The bank says its Mobile Photo Balance Transfer is the first app feature of its kind offered by a major U.S. financial institution. Starting this month, credit card customers will no longer have to fill out pesky forms or listen to Muzak while waiting for a customer service rep to complete their transfer. Instead, they can simply snap a photo with their cell phone and send it to the bank.

Balance transfer offers go mobile

Using the U.S. Bank app, customers will take a picture of a credit card payment coupon with their mobile device. The photo then gets sent to the bank along with a balance transfer request. Of course, the transfer isn't automatic, and cardholders still need to meet eligibility and credit approval standards.

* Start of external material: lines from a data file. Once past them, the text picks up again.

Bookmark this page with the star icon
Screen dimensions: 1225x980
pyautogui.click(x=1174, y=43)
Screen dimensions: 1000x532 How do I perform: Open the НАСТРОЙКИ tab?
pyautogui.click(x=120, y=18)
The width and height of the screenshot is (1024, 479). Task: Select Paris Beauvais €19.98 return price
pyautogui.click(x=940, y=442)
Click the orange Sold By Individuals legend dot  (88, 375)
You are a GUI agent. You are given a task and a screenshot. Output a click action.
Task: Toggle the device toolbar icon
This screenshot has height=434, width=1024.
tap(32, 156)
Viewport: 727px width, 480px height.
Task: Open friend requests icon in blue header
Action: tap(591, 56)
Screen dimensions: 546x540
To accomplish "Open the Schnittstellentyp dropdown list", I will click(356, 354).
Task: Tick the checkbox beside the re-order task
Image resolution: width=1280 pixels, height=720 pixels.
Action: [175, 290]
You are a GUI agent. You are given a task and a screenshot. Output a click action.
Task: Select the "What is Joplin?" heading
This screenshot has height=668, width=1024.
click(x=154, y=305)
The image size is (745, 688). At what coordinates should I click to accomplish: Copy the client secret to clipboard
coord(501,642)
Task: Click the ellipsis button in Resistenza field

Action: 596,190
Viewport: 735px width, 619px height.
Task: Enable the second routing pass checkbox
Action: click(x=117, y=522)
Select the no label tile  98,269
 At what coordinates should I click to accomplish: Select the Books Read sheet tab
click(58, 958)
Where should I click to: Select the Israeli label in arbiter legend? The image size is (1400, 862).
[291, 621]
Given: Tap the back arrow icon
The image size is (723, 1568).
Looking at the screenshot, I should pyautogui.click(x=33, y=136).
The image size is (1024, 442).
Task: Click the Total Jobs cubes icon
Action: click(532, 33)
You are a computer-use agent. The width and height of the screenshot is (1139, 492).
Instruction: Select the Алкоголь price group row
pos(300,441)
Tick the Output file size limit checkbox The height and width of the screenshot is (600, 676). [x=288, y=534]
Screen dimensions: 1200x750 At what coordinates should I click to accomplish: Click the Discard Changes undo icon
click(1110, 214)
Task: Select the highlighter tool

With the introduction of mobile balance transfers, U.S. Bank now offers three specialty mobile services to its customers. In addition to taking advantage of a credit card offer, bank customers can also deposit checks remotely and pay their bills simply by snapping a photo of the bill stub.

Although it is the first major financial institution to offer the option of a mobile balance transfer, U.S. Bank likely won't be the last -- consider how quickly remote deposits spread throughout the industry after USAA launched the first deposit app in 2009.

Making smart balance-transfer decisions

Of course, don't let the novelty of being able to apply for a balance transfer credit card with your phone lead you to make a poor financial decision. While balance transfers can be great ways to reduce interest and get out of debt faster, they're not for everyone.

Specifically, keep an eye out for balance-transfer fees, which can be as much as five percent of the amount transferred. Unless you are getting a significantly lower interest rate, the fee may eliminate any savings you get from a reduced APR.

If you are comparing zero-APR credit cards, don't forget to check how high the interest will jump after the introductory period. Transferring money to zero-APR credit cards may not make sense if you end up paying a balance-transfer fee and then have your interest rate go through the roof after only a few months. Instead, consider whether you would be better off sticking with your original card.

Customer convenience or marketing gimmick?

Mobile deposits are obviously a customer convenience. Who wants to run to the ATM or a local branch when you can snap a photo of your check at home?

However, it isn't so obvious with mobile balance transfers. After all, it is relatively quick and easy to complete balance transfer offers online.

What do you think? Are mobile balance transfers a marketing gimmick designed to rope in customers who want to try something new, or do they offer a new way to make transfers even more painless?